RishiDarkDevil/Stats_Project_AQI_2021

Repository files navigation

Air Quality Index of India 2021

As a Part of My First Year Spring Semester, Statistical Methods-II Project, I have chosen this topic to explore more about the condition of India's Air Quality Index & Pollutant Levels.
In this Project my Primary Focus was to find out whether there was a Statistical Impact of COVID-19 related measures like suspension of Travel, Transportation, Industrial Work, etc. on the Levels of Pollutants Measured at various Cities.

I have explored a lot and have learned more techniques on Data Visualization and Presentation. I even wrote big chunks of R-Codes for general purpose use not specific to this Project Only and have learnt a lot from them. Some of the Topics which I really enjoyed and learnt from this Project are:

  • R Markdown, Completed the entire book 'R for Data Science'(Learnt Tidyverse, ggplot, dplyr, modelr and other R packages): I learnt using R Markdown, understood concepts and components that make up for good data visualization. I also learnt and applied advanced data wrangling techniques to reshape and transform data.
  • Fitting Models to Distributions: I used several techniques to fit probability density function to the histogram of the data like Maximum Likelihood, Hellinger Distance and few more. I compared the results by using goodness of fit test to pick up the best fit out of few preselected model classes which seemed close to the shape of the data. For much detailed analysis see the report.
  • Simulation and Inferential Statistics: I used several tools from inferential statistics(Hypothesis Testing) as well as estimation theory(Interval and Point Estimation) to give a better insight and quantification of measure of change of AQI Levels. It includes confidence intervals, MLE, test for equality of means, variance, ANOVA test, chisquare goodness of fit. I used simulation based techniques like bootstrapping to generate these results in a non-parametric way also.
  • Modelling Real World Data: I used multiple linear regression to model the dependence of pollutants on the other pollutants as well as the AQI Levels on the pollutants and weather factors. I used multiple R-squared as the metric for evaluation of model performance.

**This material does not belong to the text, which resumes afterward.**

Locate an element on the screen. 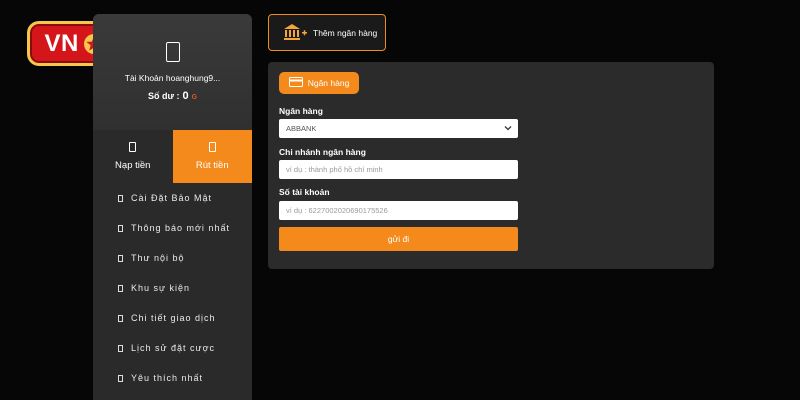  sidebar-item-events: Khu sự kiện is located at coordinates (172, 288).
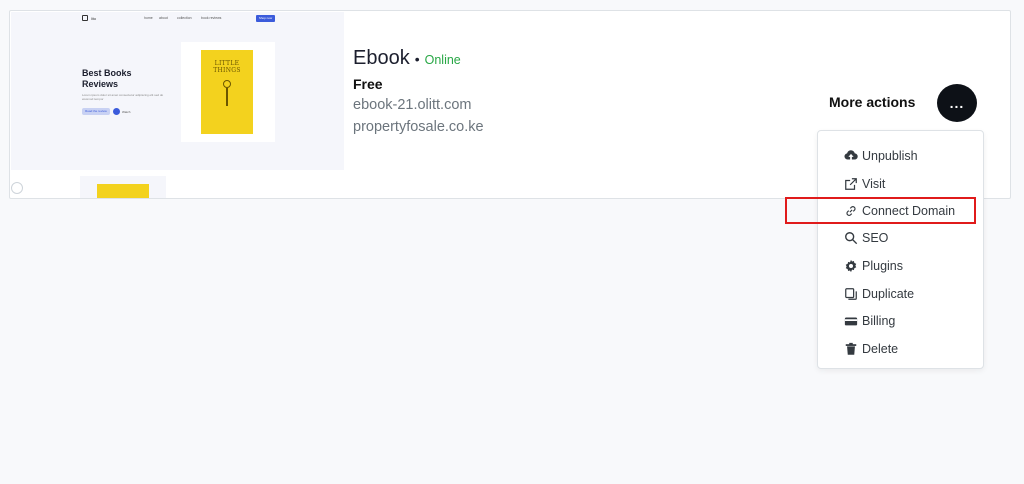  Describe the element at coordinates (227, 67) in the screenshot. I see `book-title: LITTLE THINGS` at that location.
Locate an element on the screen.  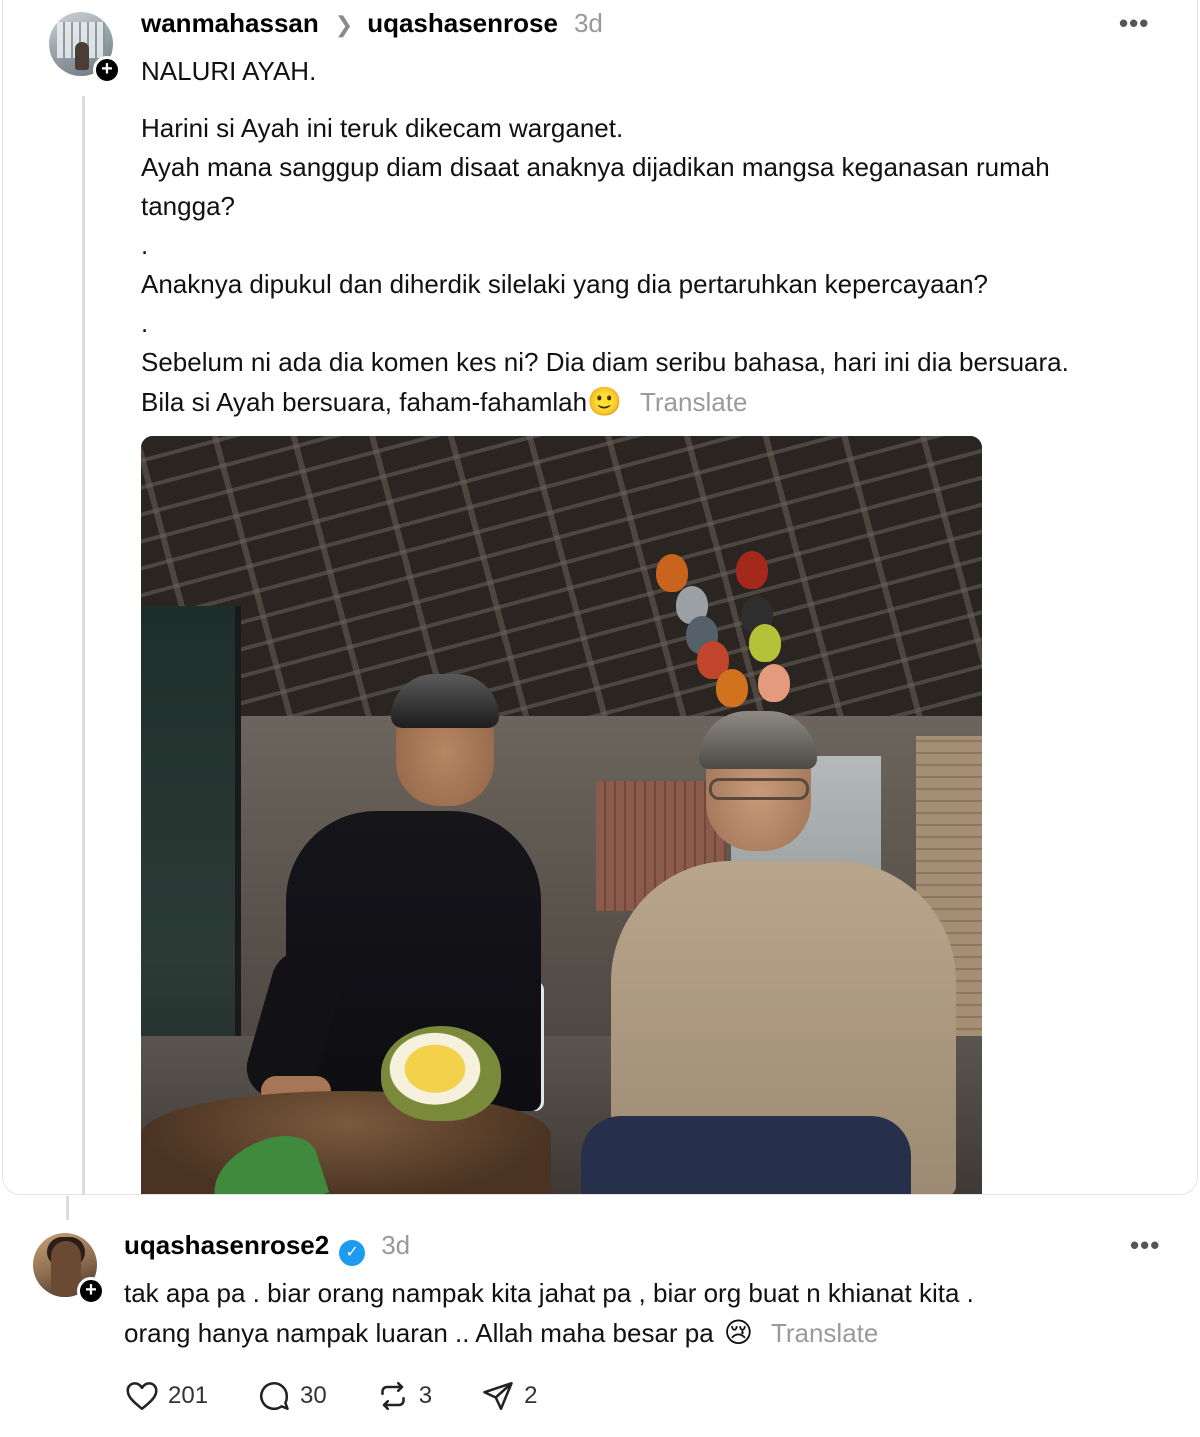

Though there are few portions of my R-Codes which I wrote in-order to explore the Data, which had some important story to tell weren't able to make their way up in the Report mainly because of the restriction on the length of the Project and partly because of some Time Constraints.
There are some genuine drawbacks which I didn't refered to in this project that is Multicollinearity, and few related issues.
Mostly becausse I didn't have much knowledge and idea on them when I started with this Project. Though I will definitely return back with an updated more relevant dataset to respond and make important changes, once I know some more techniques to efficiently handle these issues along with some other interesting Modelling & Inferential Techniques.

RUN: The Project is available as Analysis_Report.md and Analysis_Report.pdf to be viewed on Github itself. I hope you Enjoy looking at my work.